著者は現地でポッキーを買って、正直悲しい気持ちになった。
◆日用品編
- 洗濯用洗剤
- キッチンハイター
- 消臭剤 ※排水の関係でお手洗いが異常に臭い時がある。
- 虫よけスプレー(子供用の肌に優しいもの)
- 歯ブラシ、歯磨き粉(子供用歯ブラシ、仕上げ磨き用歯ブラシ含む)
- 生理用品
- 防カビ剤(エアコン用、タンス用)
こちらに挙げたものは、現地でも購入できる場合が多いが、無香料ではなかったり、少し高価だったりする。日本からの引っ越し荷物に余裕があれば、持ってくることをおすすめする。
日焼け止め、シャンプー、石鹸などはブランドを選ばなければ現地でも日本の商品を購入することはできる。
◆衣服その他
インドネシアは、東南アジア最大規模の布市場があるほど、布製品の生産が盛ん。なので品質にこだわらなければ、かなり安価で布製品は手に入る。ただし、日本で売られているような細かいところにまで気配りされているような製品には出会いにくい。
- 下着(大人用も子供も)
- タオル類 ※良いものも売っているが高い
- 靴 ※特に子供用の靴は日本のメーカー品が安心。細かい話だが偽物のブランド品も多いため子供の足に履かせるには少し不安がある。
- スリッパ
著者はユニクロ製品にかなりお世話になっているが、ユニクロも現地に存在するので、購入しやすい。ただし、日本の価格より1.2~1.5倍ほど高い印象がある。
◆その他
- ドライヤー ※変圧器の必要ないタイプで髪の毛に優しいモノ
- 裁縫セット ※子供の服等の繕いにあると便利、購入しにくい
- USBタイプの充電器
- 変換アダプター ※日本のAタイプ(平たいピン2本)から、インドネシアのCタイプ(丸いピン2本)に変換できるモノ。あまりに安い製品だと、ケーブルの重みでコンセントから浮いてきてしまうので注意。
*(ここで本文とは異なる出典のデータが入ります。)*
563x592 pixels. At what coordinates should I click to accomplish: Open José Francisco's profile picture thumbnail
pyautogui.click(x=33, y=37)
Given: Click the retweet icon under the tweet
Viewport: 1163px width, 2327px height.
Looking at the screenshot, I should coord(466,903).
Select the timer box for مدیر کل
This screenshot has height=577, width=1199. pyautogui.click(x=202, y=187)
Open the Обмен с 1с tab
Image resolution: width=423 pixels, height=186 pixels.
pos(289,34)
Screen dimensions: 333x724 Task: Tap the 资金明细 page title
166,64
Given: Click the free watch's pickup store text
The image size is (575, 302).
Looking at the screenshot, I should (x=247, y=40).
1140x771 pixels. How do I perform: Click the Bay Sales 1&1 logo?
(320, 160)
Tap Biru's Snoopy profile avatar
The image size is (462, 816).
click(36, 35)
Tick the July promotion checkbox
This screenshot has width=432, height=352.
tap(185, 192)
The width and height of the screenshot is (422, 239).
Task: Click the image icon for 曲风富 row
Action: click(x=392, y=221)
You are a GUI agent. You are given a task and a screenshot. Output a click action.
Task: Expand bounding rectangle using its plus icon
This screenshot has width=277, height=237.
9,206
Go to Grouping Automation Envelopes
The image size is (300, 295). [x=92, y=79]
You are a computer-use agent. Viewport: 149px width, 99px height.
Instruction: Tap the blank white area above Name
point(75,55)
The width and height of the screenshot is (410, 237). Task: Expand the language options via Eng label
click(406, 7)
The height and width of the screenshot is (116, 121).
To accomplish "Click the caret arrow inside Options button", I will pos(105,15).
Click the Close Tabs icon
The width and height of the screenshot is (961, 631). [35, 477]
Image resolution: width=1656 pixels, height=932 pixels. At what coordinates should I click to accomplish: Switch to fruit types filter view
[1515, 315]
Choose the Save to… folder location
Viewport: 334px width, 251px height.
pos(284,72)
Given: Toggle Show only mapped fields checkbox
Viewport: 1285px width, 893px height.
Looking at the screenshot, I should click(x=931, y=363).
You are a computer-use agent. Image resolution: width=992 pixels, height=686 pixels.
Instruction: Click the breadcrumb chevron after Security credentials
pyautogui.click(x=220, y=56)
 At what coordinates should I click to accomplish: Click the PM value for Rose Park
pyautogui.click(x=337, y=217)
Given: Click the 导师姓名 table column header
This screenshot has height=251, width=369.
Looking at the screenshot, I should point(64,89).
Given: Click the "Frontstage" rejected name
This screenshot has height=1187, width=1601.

スマホなどには変圧器は不要。
- 髭剃り、シェーバー
- 保冷バッグ ※スーパー等で購入してから、帰宅するまでに入れておくと安心
いらなかったモノ、失敗したモノ
引越の際に持ってきたが、現地でも普通に購入できるため、必要のなかったモノをいくつか挙げる。既に持っているのであれば、もちろん引越の荷物とともに持ってきても良いかと思うが、購入する必要はない可能性もあるので、事前に確認を。
著者の場合、アパートに備え付けで用意されているものもいくつかあったため、保管場所に困ったモノも挙げておく。
- 電池
- オムツ ※現地でもかなり選択肢がある。
- 木製の器 ※安く売られている。
- 蛇口に着けるタイプの浄水器 ※いらなかったというより、現地の蛇口に規格が合わず、使えずじまい。もったいなかった。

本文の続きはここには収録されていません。